With Intel dual-channel chipsets, the two paired memory modules are addressed as one virtual supermodule, 128 bits or 144 bits wide depending on whether it's non-parity or ECC. Hence the addressing scheme has to "fit" both modules, and thus they should be at least logically identical, if not physically identical. So a single-sided 256MB DIMM plus a double-sided 256MB DIMM is gonna cause Problems
😛 For the Intel DCDDR setups, you can have a second pair of modules and they have to match eachother, but they don't have to match the first pair.
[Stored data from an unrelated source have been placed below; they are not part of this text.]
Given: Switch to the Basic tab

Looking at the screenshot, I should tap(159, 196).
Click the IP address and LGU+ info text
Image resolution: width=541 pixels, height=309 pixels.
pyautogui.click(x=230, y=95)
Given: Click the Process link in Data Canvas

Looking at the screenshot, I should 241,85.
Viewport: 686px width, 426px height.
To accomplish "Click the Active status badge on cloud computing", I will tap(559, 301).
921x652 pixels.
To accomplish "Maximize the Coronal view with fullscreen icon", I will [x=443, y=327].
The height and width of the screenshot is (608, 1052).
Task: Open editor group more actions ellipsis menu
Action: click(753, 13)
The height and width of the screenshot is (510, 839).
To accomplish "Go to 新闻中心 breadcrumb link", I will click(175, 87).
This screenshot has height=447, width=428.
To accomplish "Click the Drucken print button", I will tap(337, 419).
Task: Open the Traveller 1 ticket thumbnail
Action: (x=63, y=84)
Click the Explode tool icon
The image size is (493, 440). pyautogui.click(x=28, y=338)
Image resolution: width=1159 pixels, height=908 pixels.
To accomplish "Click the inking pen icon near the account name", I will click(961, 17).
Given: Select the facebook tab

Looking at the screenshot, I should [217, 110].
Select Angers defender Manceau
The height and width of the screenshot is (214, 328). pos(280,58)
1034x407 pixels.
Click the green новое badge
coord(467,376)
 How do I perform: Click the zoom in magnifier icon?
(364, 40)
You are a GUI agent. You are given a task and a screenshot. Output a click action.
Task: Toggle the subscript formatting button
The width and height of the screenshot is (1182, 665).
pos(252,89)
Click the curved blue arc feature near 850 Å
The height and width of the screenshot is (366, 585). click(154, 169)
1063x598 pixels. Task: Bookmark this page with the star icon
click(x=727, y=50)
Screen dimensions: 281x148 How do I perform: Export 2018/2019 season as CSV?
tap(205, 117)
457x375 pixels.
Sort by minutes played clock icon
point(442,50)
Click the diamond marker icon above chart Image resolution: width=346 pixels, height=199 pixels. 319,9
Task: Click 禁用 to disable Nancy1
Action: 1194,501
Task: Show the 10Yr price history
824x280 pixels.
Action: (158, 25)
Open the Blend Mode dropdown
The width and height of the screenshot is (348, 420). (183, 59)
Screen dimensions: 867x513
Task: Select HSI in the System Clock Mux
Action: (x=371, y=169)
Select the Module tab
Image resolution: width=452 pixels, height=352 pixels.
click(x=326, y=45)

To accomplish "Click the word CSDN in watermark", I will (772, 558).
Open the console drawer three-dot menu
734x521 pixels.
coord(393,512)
The nForce2 chipset has two memory controllers, but from what I've read on the subject, they can both access all of the memory modules via a crossbar (shades of a GeForce-class GPU? go figure
😀). For a comparison, the best analogy I'm coming up with is your OS's page file... Intel's solution is something like having your pagefile on a two-drive RAID0, while nForce2's solution is like having two pagefiles on two independent hard drives. You'll notice that nVidia calls their nForce2 setup "Dual DDR," not "Dual-Channel DDR." A slight distinction.
🙂
As a result of the crossbar setup, nForce2 doesn't lose dual-channel mode when using three memory modules. Going back to what the OP was driving at, the additional bandwidth of DCDDR helps Pentium4 systems perform well, but is not really a huge boost to an AthlonXP in most situations... for AthlonXP, the glass is already 95% full with just one DDR channel, if the CPU is the only thing needing the bandwidth.
An AthlonXP system that's using an nForce2 chipset with integrated GeForce4MX is where the bandwidth of Dual DDR begins to show some results... the 3D gaming performance typically goes up quite a lot, like 40%+, based on AnandTech's benchmark results.